### What you need to do
a: According to the shrimp food thread, what does hollowpoint feed twice a week?
b: Output a passage from the shrimp food thread word for word. Begin at the words "The home made" and stop after "Feeding schedule.".

**** Selected passage ****

# Best staple food for Shrimp



## deepblue3 (Jan 11, 2014)

Hi, there are so many shrimp foods out there, that I don't know what to get. I have Taiwan bees as well as Rilis. Any recommendations for best staple diet?


----------



## woopderson (Feb 12, 2014)

A rotation of foods is a good idea. I rotate between: blanched organic kale, snowflake food, hikari algae wafers, and lowkeys spiral food. The kale, wafers, and spiral food contain a large amount of nutrients to keep them happy and healthy. You can also add in probiotics to your tank which can be found on either shrimpwiki or shrimpfever.


----------



## hollowpoint (Aug 26, 2014)

*Home made food.*

I also rotate a number of different foods, including a home made wafer, blanched broccoli, Biomax #2's, frozen brine shrimp, and TetraFin Goldfish flakes.

The home made wafers are made from equal parts; blueberries, strawberries, spinach, broccoli, carrots, celery. Blend all that up in your blender, and then lay it out in the dehydrator over night. You want the result to be dry and hard. Then I cut them up into little squares, and put them in the freezer. The wafers are perfect for a Friday afternoon to carry your guys through the weekend (my tank is on my desk at work). If there is anything left over on Monday morning I throw it away and continue with regular feeding.

Feeding schedule.

I feed my fish TetraFin Goldfish flakes once or twice a day on weekdays, so that is the staple in my tank.

Twice a week I feed Biomax #2. If there are shimplets in the tank I crush the pellets into a fine powder and inject with a syringe.

On Fridays they get a wafer, or some broccoli.

Occasionally I feed frozen brine shrimp as a treat.


----------



## woopderson (Feb 12, 2014)

**** Data excerpts ****

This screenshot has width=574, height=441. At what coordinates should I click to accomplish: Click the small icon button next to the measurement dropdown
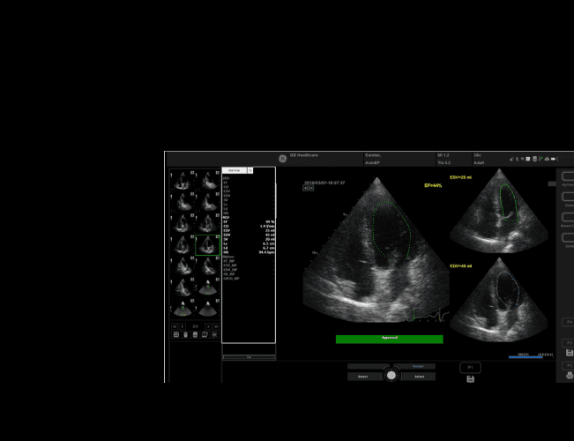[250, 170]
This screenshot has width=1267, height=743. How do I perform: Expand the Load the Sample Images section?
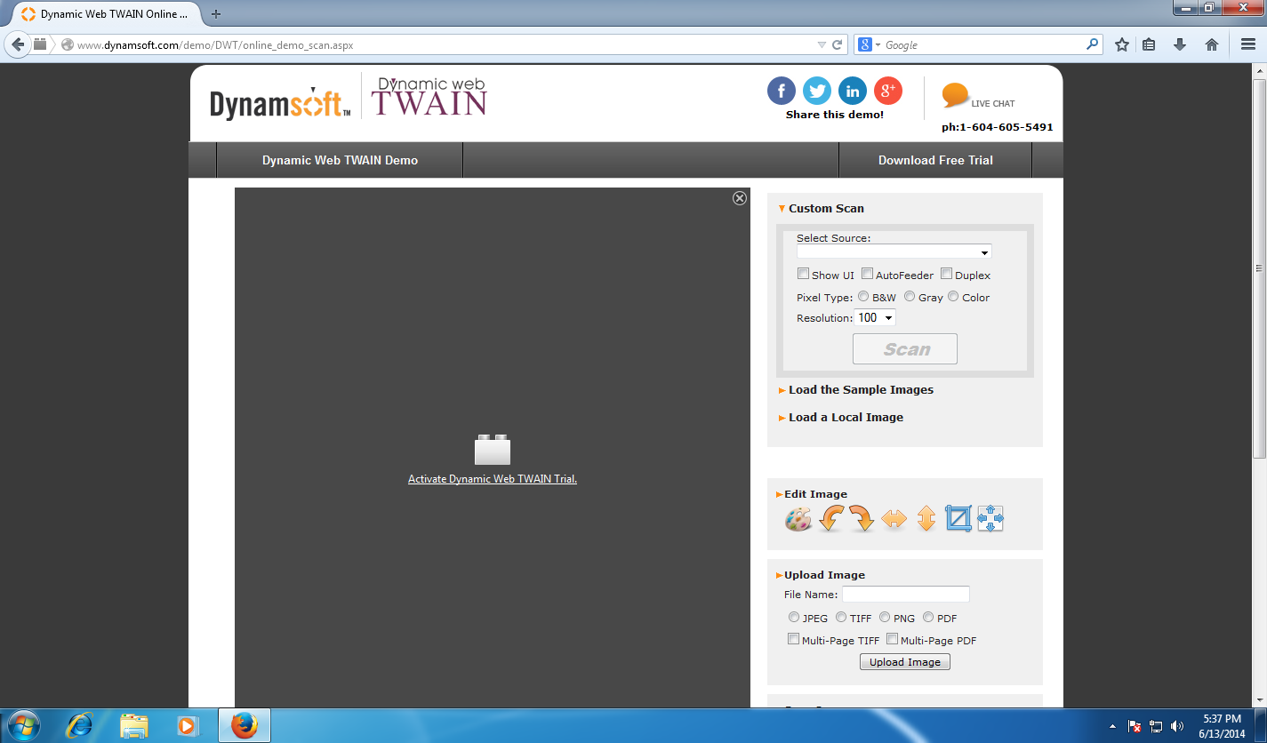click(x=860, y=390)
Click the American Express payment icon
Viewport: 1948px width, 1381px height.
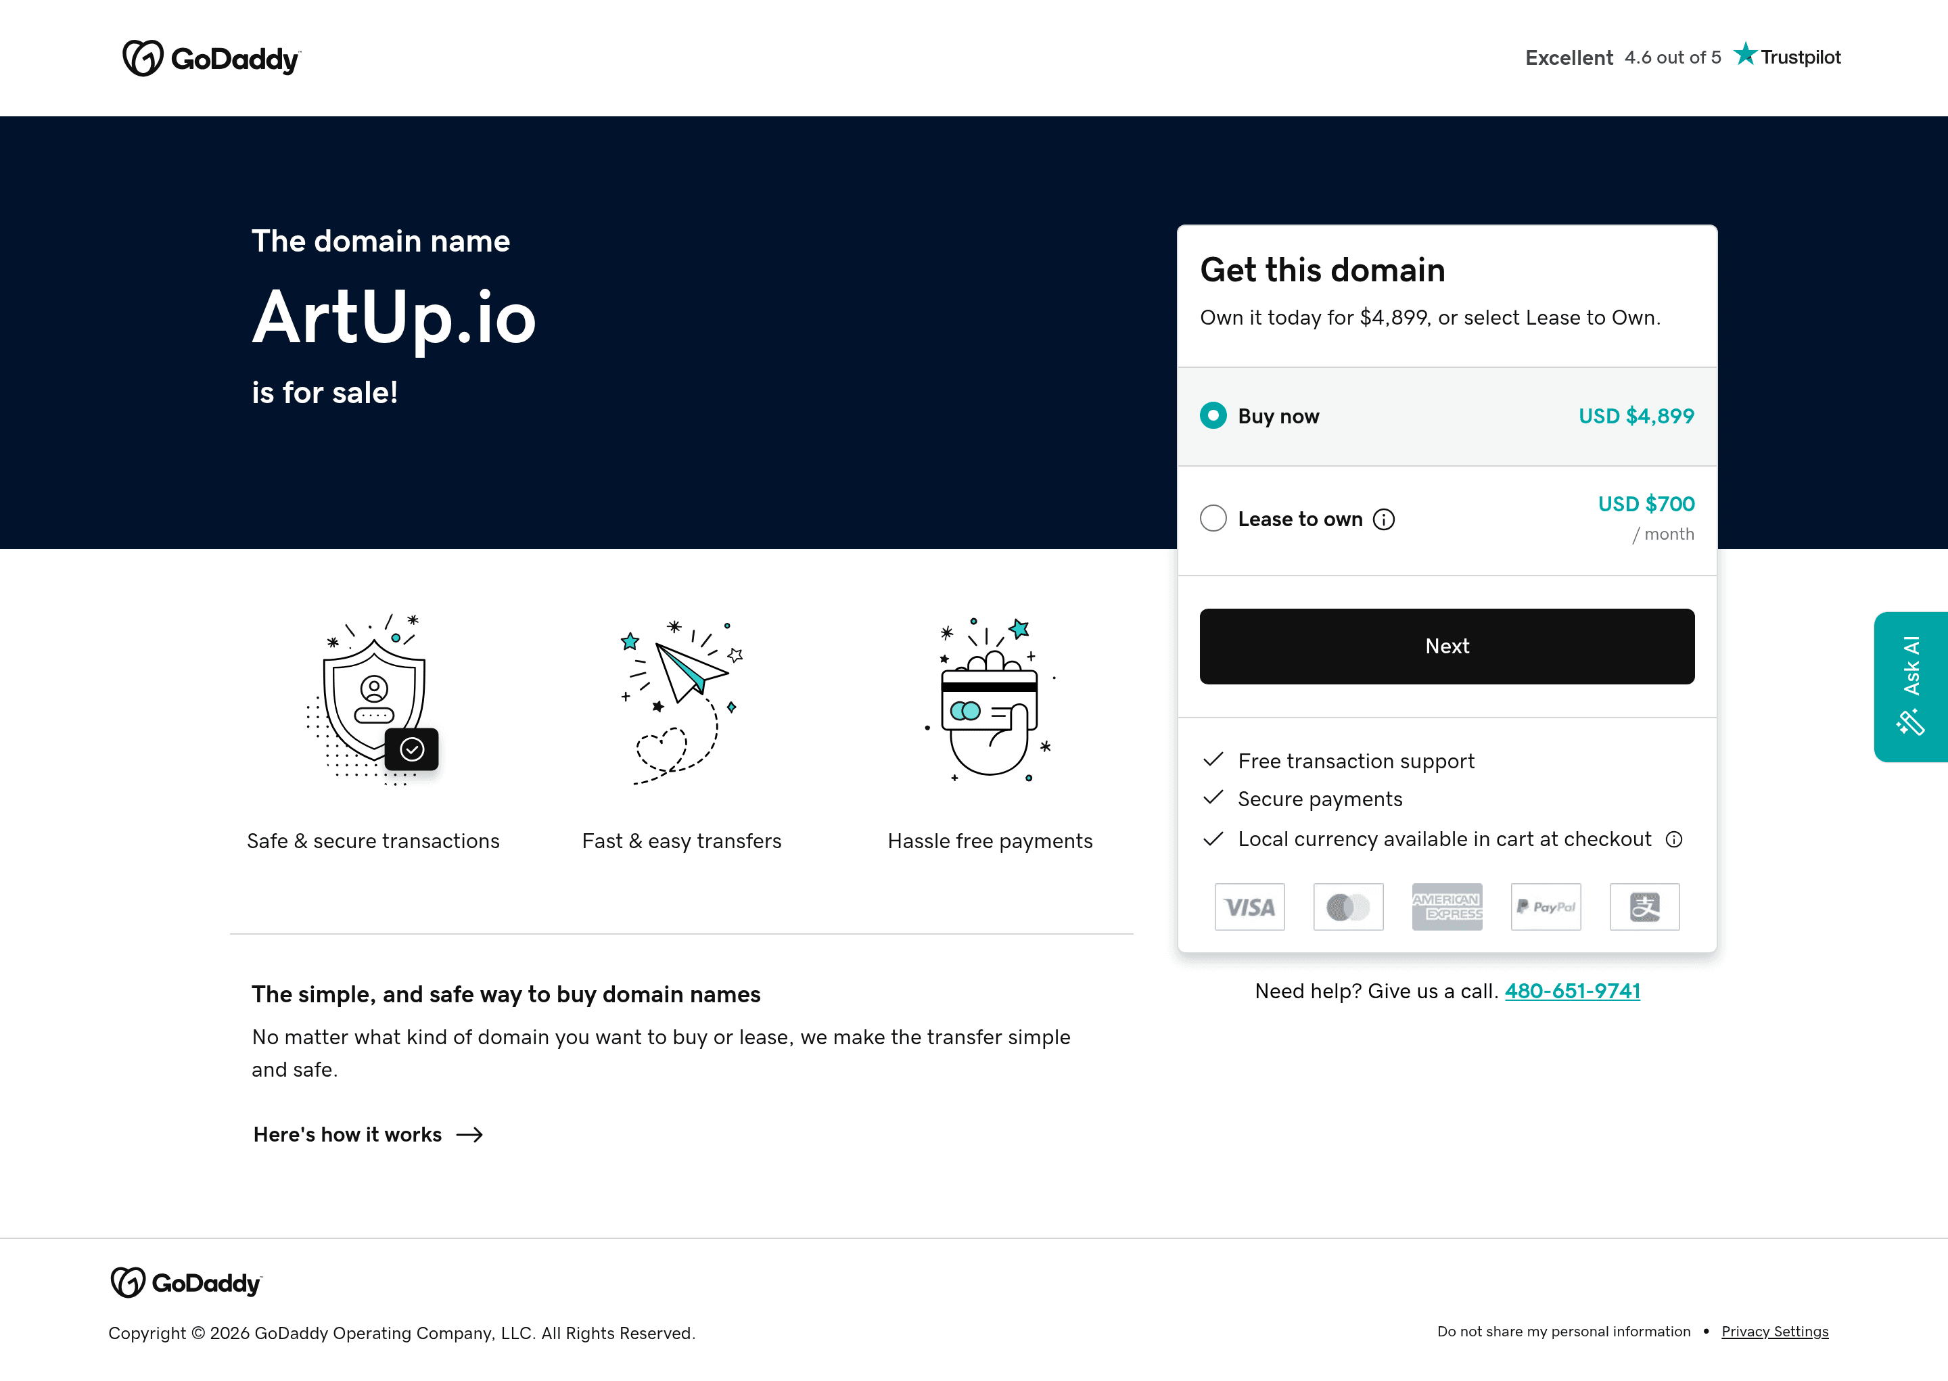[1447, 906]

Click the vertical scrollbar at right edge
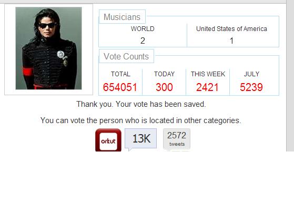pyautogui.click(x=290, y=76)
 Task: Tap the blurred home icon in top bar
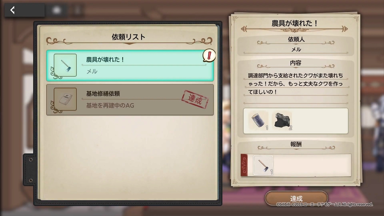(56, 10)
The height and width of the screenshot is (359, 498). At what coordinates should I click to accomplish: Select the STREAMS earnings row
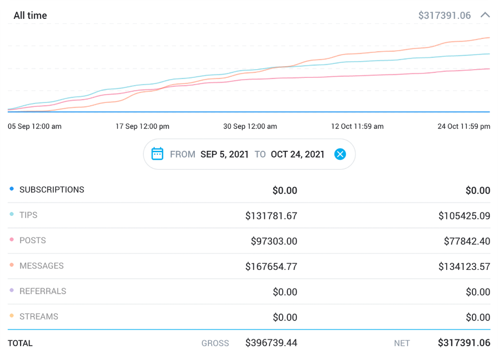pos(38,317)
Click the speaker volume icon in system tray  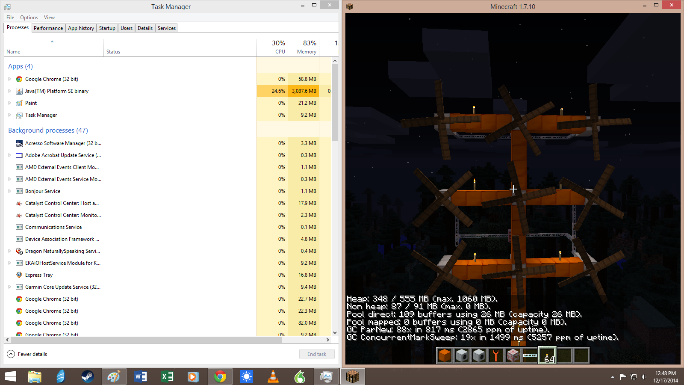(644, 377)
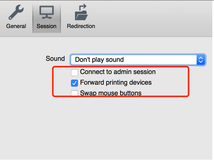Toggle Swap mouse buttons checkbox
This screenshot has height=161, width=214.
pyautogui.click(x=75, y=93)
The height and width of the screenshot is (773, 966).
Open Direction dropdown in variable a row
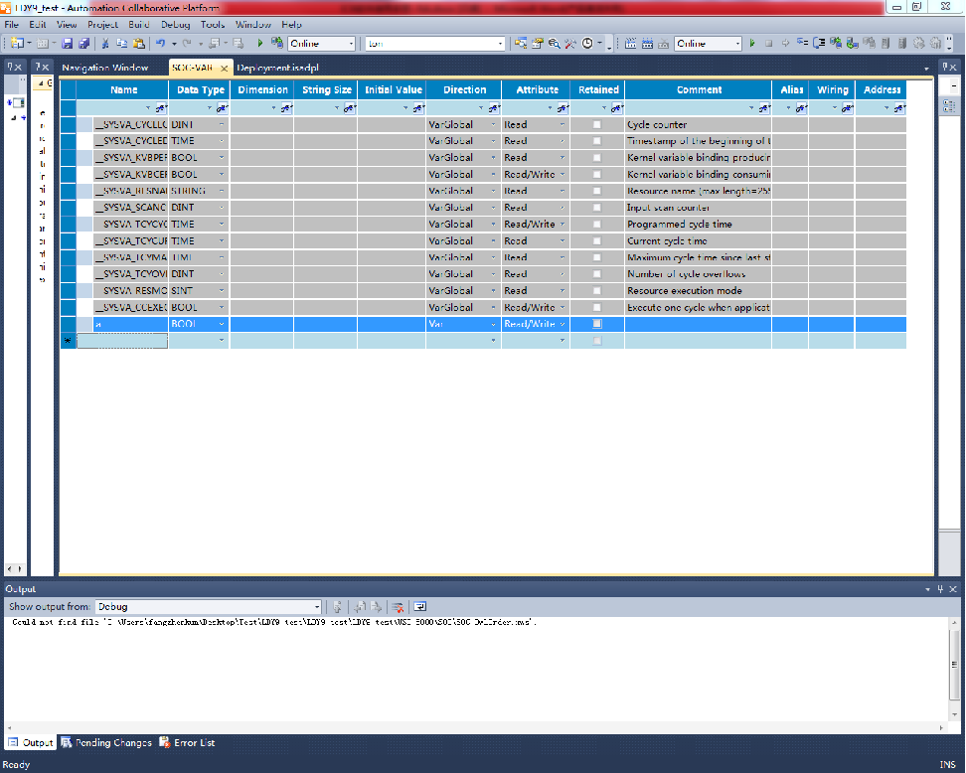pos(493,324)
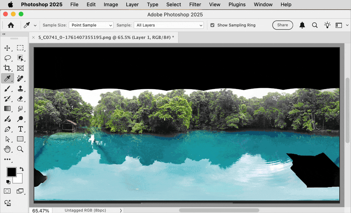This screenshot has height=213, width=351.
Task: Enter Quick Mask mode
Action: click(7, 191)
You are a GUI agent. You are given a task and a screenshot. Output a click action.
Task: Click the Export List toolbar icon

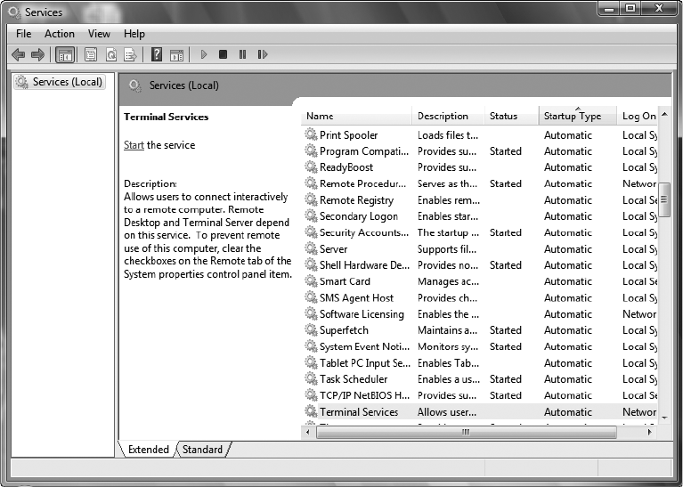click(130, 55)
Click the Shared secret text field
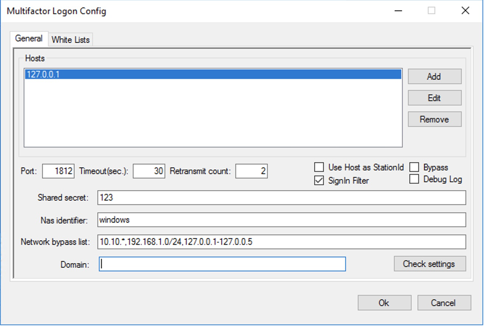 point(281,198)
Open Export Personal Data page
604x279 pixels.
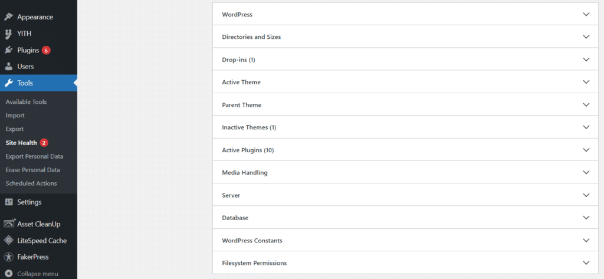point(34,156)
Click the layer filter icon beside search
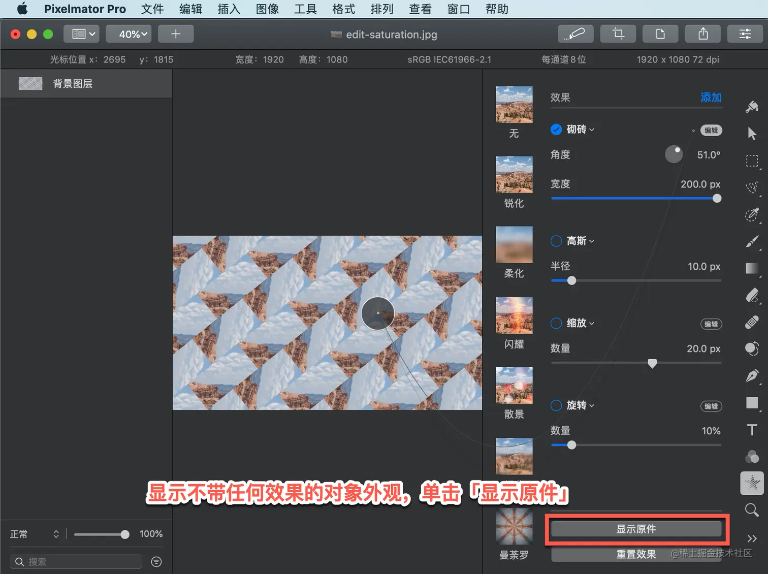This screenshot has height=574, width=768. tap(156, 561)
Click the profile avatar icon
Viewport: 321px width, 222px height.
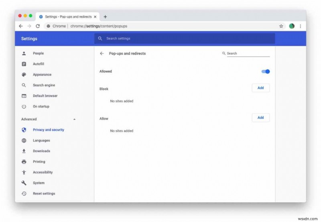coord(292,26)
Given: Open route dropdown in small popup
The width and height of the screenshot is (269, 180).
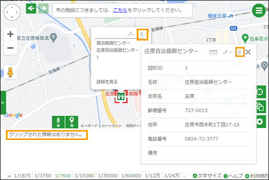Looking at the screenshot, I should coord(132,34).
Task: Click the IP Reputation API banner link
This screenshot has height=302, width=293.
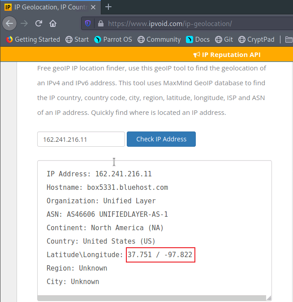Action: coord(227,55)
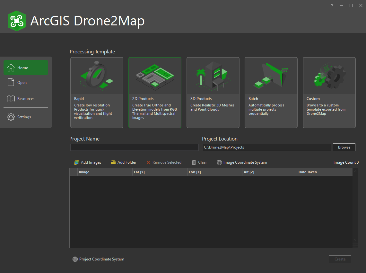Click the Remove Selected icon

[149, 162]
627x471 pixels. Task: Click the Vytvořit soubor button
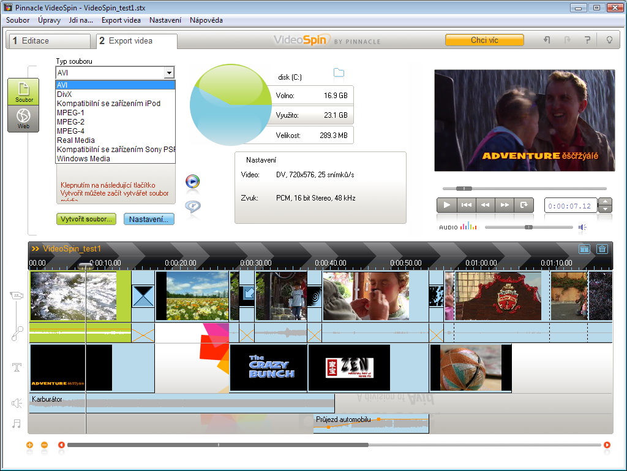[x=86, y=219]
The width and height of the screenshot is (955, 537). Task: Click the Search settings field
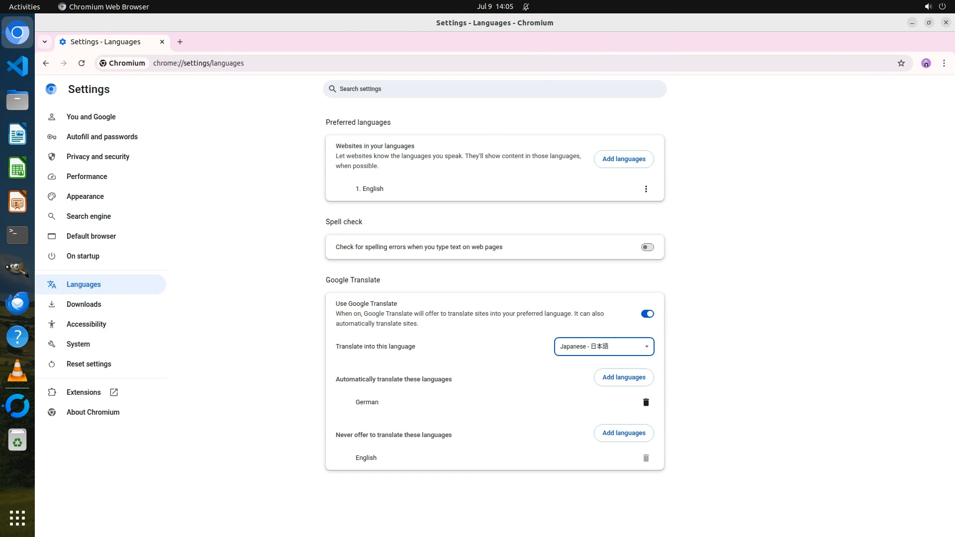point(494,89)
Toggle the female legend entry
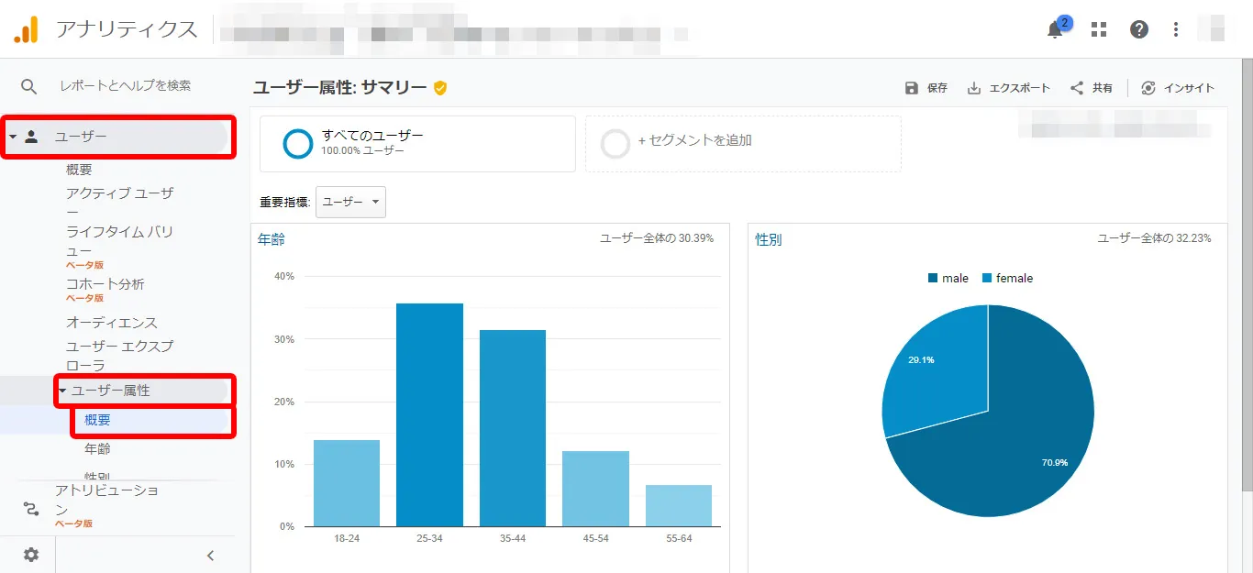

****

### Correct answers
a: Biomax #2

b:
The home made wafers are made from equal parts; blueberries, strawberries, spinach, broccoli, carrots, celery. Blend all that up in your blender, and then lay it out in the dehydrator over night. You want the result to be dry and hard. Then I cut them up into little squares, and put them in the freezer. The wafers are perfect for a Friday afternoon to carry your guys through the weekend (my tank is on my desk at work). If there is anything left over on Monday morning I throw it away and continue with regular feeding.

Feeding schedule.